Stored records:
**********

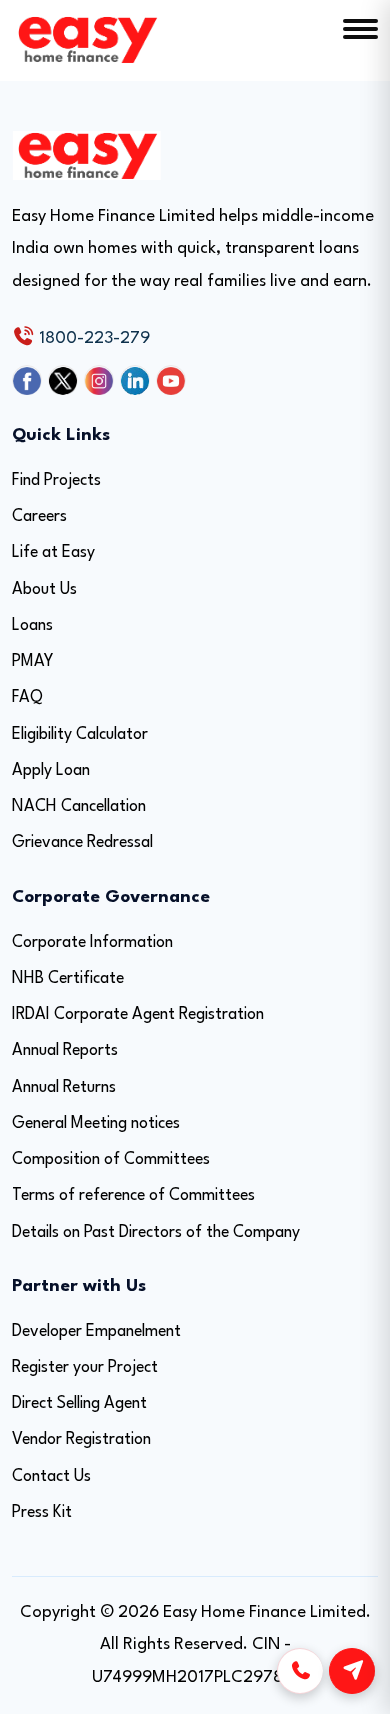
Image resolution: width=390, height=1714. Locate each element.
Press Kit (42, 1513)
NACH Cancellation (79, 807)
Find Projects (56, 481)
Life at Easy (53, 553)
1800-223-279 (92, 338)
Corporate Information (92, 943)
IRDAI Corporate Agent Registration (138, 1015)
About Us (44, 590)
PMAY (32, 662)
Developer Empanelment (96, 1332)
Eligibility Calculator (80, 735)
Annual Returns (64, 1088)
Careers (39, 517)
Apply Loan (51, 771)
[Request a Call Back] (300, 1671)
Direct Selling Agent (79, 1404)
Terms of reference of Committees (133, 1196)
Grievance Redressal (82, 843)
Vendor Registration (81, 1440)
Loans (32, 626)
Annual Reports (65, 1051)
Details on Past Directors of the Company (156, 1233)
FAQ (27, 698)
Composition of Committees (111, 1160)
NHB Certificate (68, 979)
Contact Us (51, 1477)
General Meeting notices (96, 1124)
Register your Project (85, 1368)
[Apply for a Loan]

**********

INSTRUCTIONS TO FOLLOW: The answer consists of the records repeated exactly, without any images.

YOUR RESPONSE:
Image resolution: width=390, height=1714. Locate each element.
Press Kit (42, 1513)
NACH Cancellation (79, 807)
Find Projects (56, 481)
Life at Easy (53, 553)
1800-223-279 (92, 338)
Corporate Information (92, 943)
IRDAI Corporate Agent Registration (138, 1015)
About Us (44, 590)
PMAY (32, 662)
Developer Empanelment (96, 1332)
Eligibility Calculator (80, 735)
Annual Returns (64, 1088)
Careers (39, 517)
Apply Loan (51, 771)
[Request a Call Back] (300, 1671)
Direct Selling Agent (79, 1404)
Terms of reference of Committees (133, 1196)
Grievance Redressal (82, 843)
Vendor Registration (81, 1440)
Loans (32, 626)
Annual Reports (65, 1051)
Details on Past Directors of the Company (156, 1233)
FAQ (27, 698)
Composition of Committees (111, 1160)
NHB Certificate (68, 979)
Contact Us (51, 1477)
General Meeting notices (96, 1124)
Register your Project (85, 1368)
[Apply for a Loan]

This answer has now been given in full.